◆ **Information supplied**
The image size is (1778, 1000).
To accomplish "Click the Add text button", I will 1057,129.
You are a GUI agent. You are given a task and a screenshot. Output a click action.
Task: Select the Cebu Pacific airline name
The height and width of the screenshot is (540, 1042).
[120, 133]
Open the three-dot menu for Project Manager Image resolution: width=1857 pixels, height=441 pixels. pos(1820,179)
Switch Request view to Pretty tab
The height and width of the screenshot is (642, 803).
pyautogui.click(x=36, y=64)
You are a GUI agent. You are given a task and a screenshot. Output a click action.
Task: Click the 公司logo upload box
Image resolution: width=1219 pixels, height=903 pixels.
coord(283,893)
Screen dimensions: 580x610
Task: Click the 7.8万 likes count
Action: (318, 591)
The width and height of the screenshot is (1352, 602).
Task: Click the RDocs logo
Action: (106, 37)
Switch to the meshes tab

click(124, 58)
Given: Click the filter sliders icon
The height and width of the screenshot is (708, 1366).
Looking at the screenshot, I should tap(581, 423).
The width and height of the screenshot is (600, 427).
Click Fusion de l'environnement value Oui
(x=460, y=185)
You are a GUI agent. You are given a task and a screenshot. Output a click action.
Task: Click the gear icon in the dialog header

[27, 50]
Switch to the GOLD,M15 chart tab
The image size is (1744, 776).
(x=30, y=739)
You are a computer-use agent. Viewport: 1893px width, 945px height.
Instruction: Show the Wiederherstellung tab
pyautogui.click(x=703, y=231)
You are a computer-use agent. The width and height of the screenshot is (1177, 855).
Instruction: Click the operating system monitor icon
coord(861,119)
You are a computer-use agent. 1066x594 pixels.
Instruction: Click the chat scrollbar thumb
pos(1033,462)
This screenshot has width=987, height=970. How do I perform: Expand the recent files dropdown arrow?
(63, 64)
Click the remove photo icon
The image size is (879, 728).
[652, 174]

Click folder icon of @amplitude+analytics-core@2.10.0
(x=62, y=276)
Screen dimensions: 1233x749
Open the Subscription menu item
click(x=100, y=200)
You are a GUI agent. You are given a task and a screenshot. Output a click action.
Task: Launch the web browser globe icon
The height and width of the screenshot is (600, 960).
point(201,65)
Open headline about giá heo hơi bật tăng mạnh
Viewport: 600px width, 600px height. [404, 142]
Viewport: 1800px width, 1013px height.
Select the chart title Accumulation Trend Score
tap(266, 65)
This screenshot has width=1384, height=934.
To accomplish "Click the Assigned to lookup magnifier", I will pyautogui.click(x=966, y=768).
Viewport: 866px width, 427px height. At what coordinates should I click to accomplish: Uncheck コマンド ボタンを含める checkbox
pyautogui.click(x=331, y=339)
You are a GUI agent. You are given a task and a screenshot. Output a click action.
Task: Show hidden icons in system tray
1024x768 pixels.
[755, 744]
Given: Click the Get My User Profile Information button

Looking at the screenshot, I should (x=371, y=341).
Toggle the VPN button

◆ **Work item**
Both end lines included, restate word for word the lines above from the line with "This screenshot has width=987, height=970." to the line with "This screenshot has width=1384, height=934.", and nothing else.

◆ **Task answer**
This screenshot has width=987, height=970. How do I perform: Expand the recent files dropdown arrow?
(63, 64)
Click the remove photo icon
The image size is (879, 728).
[652, 174]

Click folder icon of @amplitude+analytics-core@2.10.0
(x=62, y=276)
Screen dimensions: 1233x749
Open the Subscription menu item
click(x=100, y=200)
You are a GUI agent. You are given a task and a screenshot. Output a click action.
Task: Launch the web browser globe icon
The height and width of the screenshot is (600, 960).
point(201,65)
Open headline about giá heo hơi bật tăng mạnh
Viewport: 600px width, 600px height. [404, 142]
Viewport: 1800px width, 1013px height.
Select the chart title Accumulation Trend Score
tap(266, 65)
This screenshot has width=1384, height=934.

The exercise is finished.